Oil prices jumped to their highest point in nearly a month on Wednesday, after the White House press secretary warned Tehran would be “very wise” to make a deal on its nuclear program and the Iranian military conducted live-fire drills in the Strait of Hormuz, through which nearly 20% of the world’s oil passes.
It’s become a working assumption in the Trump administration that military activity or geopolitical tensions in oil-producing regions no longer carry much risk of market blowback; US Energy Secretary Chris Wright said as much to Bloomberg’s Javier Blas this week. There’s plenty of evidence from the past year to support that theory, from the ouster of Nicolás Maduro in Venezuela, to attacks on Russian shadow fleet vessels by Ukrainian special forces, to the brief Israel-Iran conflict last summer, all of which produced a collective shrug from oil traders.
Some analysts took to calling this the “Houthi paradox” after Yemeni militias attacked tankers in the Red Sea. The idea is that mild global oil demand plus record-high US production have created conditions in which each successive disruption — events which in past years would have reliably jolted prices up — only reinforces leaders’ conviction that oil price volatility is no longer a side effect they need to worry about.
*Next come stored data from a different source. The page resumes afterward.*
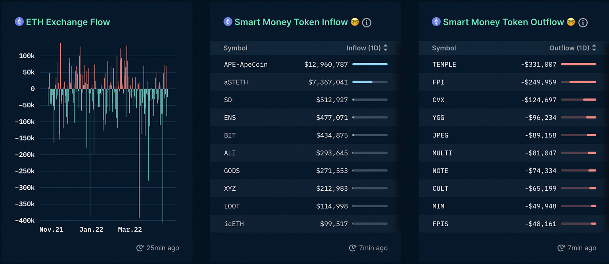Screen dimensions: 609x264
Task: Click the Ethereum icon beside ETH Exchange Flow
Action: (19, 22)
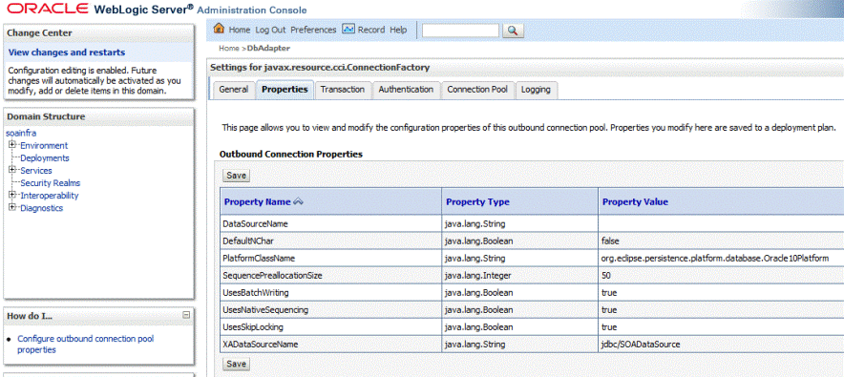Open View changes and restarts link

67,52
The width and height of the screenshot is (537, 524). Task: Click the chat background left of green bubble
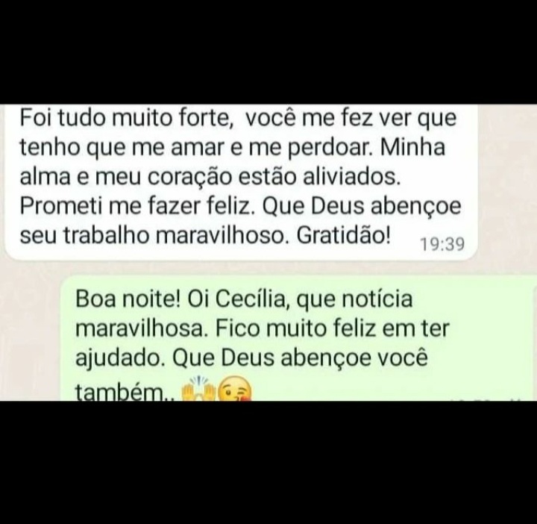pyautogui.click(x=31, y=336)
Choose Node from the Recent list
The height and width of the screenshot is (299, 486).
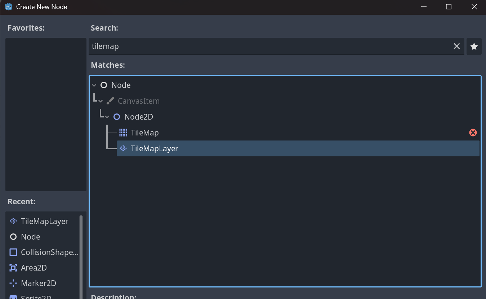pos(31,237)
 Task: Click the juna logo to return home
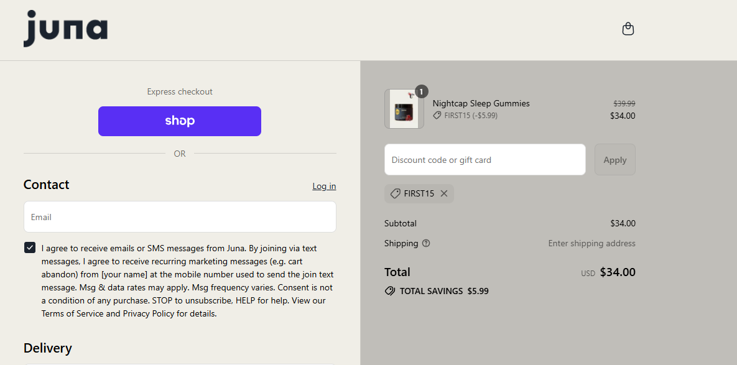pyautogui.click(x=65, y=29)
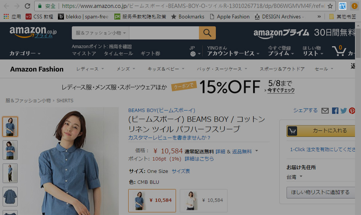Expand the カテゴリー dropdown

pos(25,53)
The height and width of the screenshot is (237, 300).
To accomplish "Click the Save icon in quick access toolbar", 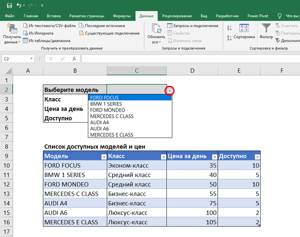I will click(9, 5).
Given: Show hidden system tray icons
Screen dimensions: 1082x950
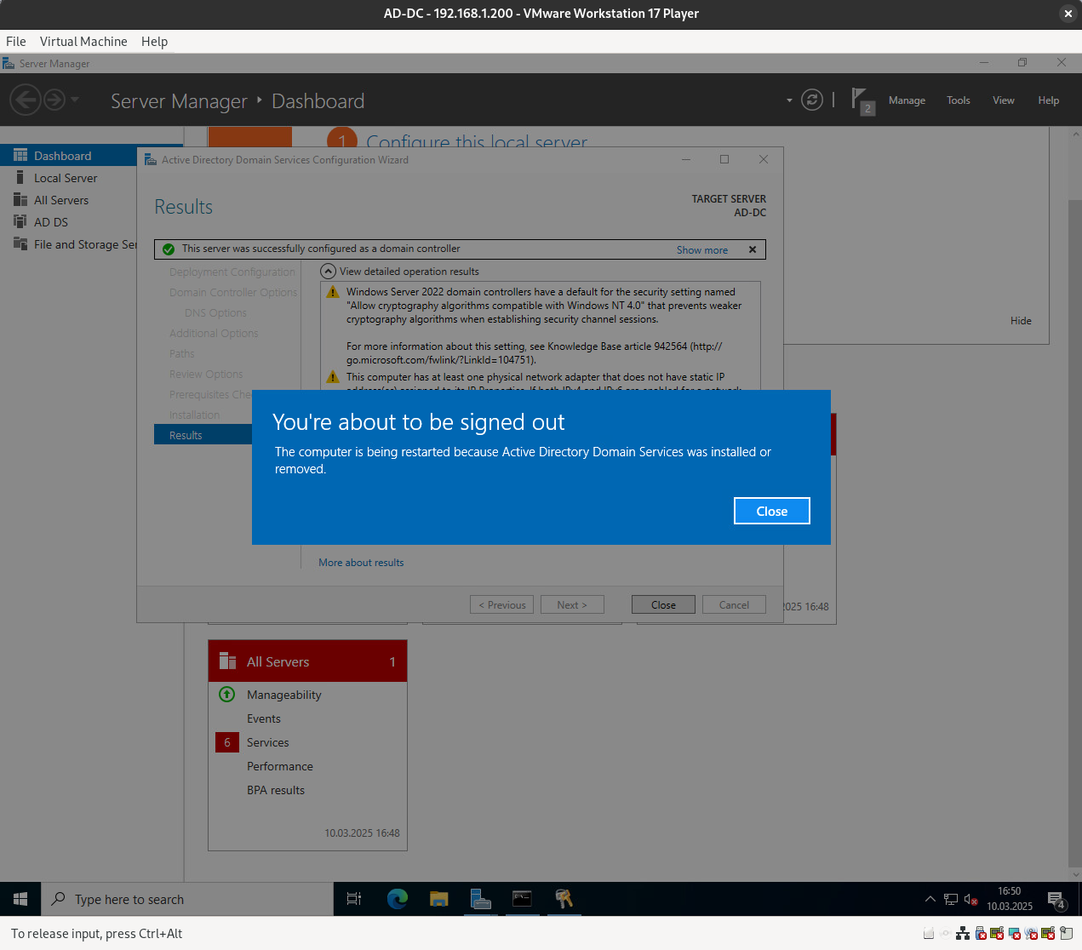Looking at the screenshot, I should pyautogui.click(x=930, y=899).
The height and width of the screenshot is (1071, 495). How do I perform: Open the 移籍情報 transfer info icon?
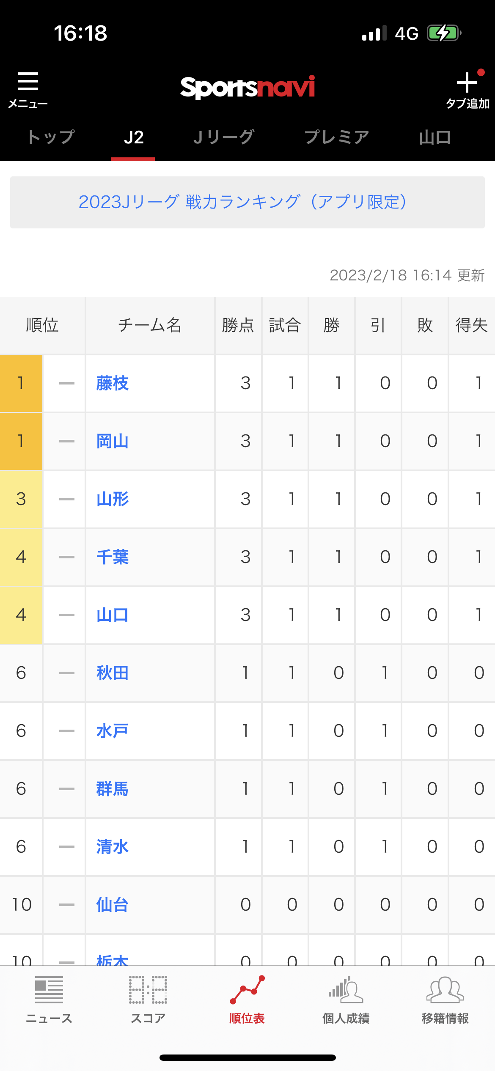pos(445,990)
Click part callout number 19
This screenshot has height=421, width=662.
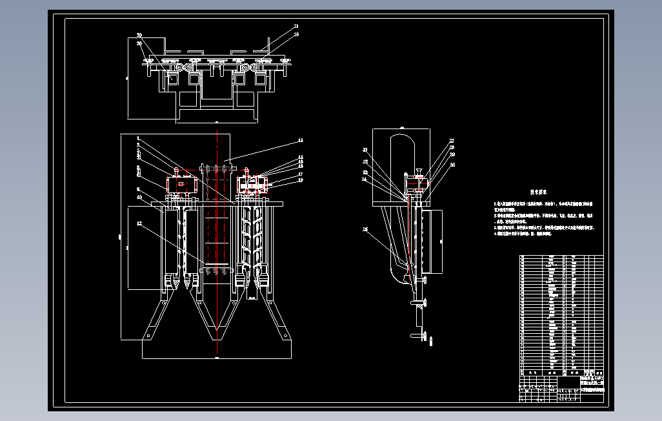[296, 34]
That rule is hardly written in stone, however, and could be overturned. Iran’s leaders have repeatedly threatened to intervene more forcefully to choke off oil supplies; regime change there could have a similar outcome, if the resulting internal turmoil disrupts production. It’s also not clear how long drillers in the US shale patch will be willing or able to keep pumping as much as they are with prices that are still close to their lowest since the pandemic. To the extent that energy affordability is a critical issue for Trump ahead of this year’s midterm elections, the administration seems to be betting the Houthi paradox will hold up. The next few weeks will show if that confidence is well-founded.
Notable
- The US ramped up pressure on Iran, sending its largest concentration of air power to the Middle East since 2003. Two aircraft carriers and dozens of land-based planes have moved to the Gulf, enough to wage “a sustained, weekslong air war against Iran,” The Wall Street Journal reported.